First of all, deep neural networks are data hungry. They need to be fed with
datasets that are big in size, cleaned and preprocessed as well as properly labeled.
Second, the modern natural language processing concept of word embeddings as a
dense and distributed text feature representation solves sparsity and dimensionality
problems of the traditional bag-of-words model. Still, there are various uncertainties
regarding the use of word vectors: should they be generated from the same dataset
that is used to train the model or it is better to source them from big and popular
collections that work as generic text feature representations? Third, it is not easy for
practitioners to find a simple and highly effective deep learning setup for various
document lengths and types. Recurrent neural networks are weak with longer texts
and optimal convolution-pooling combinations are not easily conceived. It is thus
convenient to have generic neural network architectures that are effective and can
adapt to various texts, encapsulating much of design complexity.

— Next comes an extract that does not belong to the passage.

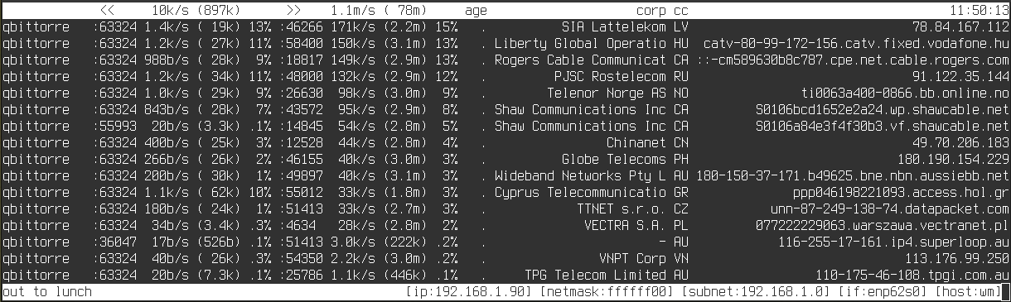Click hostname catv-80-99-172-156.catv.fixed.vodafone.hu
Image resolution: width=1011 pixels, height=302 pixels.
(x=856, y=43)
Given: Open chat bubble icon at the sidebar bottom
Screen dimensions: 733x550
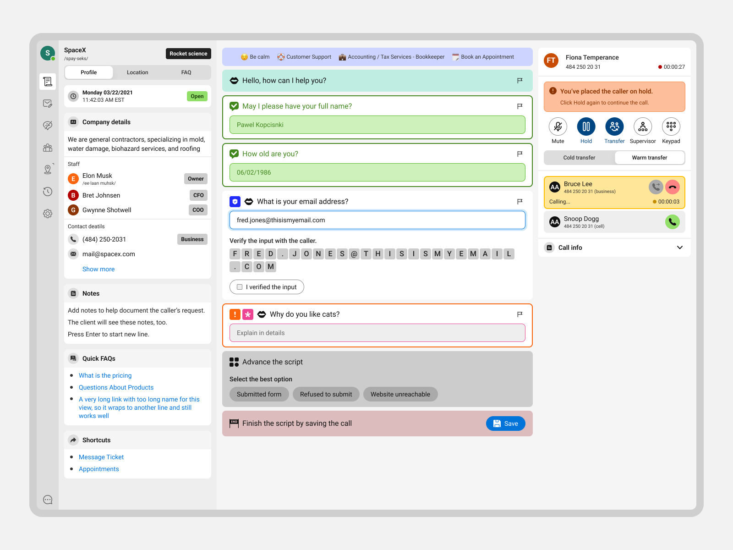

This thesis addresses the above problems to provide methodological and practical
insights for utilizing neural networks on sentiment analysis of texts and achieving
state of the art results. Regarding the first problem, the effectiveness of various
crowdsourcing alternatives is explored and two medium-sized and emotion-labeled
song datasets are created utilizing social tags. One of the research interests of Telecom
Italia was the exploration of relations between music emotional stimulation and
driving style. Consequently, a context-aware music recommender system that aims
to enhance driving comfort and safety was also designed. To address the second
problem, a series of experiments with large text collections of various contents and
domains were conducted. Word embeddings of different parameters were exercised
and results revealed that their quality is influenced (mostly but not only) by the
size of texts they were created from. When working with small text datasets, it is
thus important to source word features from popular and generic word embedding
collections. Regarding the third problem, a series of experiments involving convolutional
and max-pooling neural layers were conducted. Various patterns relating
text properties and network parameters with optimal classification accuracy were
observed. Combining convolutions of words, bigrams, and trigrams with regional
max-pooling layers in a couple of stacks produced the best results. The derived
architecture achieves competitive performance on sentiment polarity analysis of
movie, business and product reviews.
Given that labeled data are becoming the bottleneck of the current deep learning
systems, a future research direction could be the exploration of various data programming
possibilities for constructing even bigger labeled datasets. Investigation
of feature-level or decision-level ensemble techniques in the context of deep neural
networks could also be fruitful. Different feature types do usually represent complementary
characteristics of data. Combining word embedding and traditional text
features or utilizing recurrent networks on document splits and then aggregating the
predictions could further increase prediction accuracy of such models
- …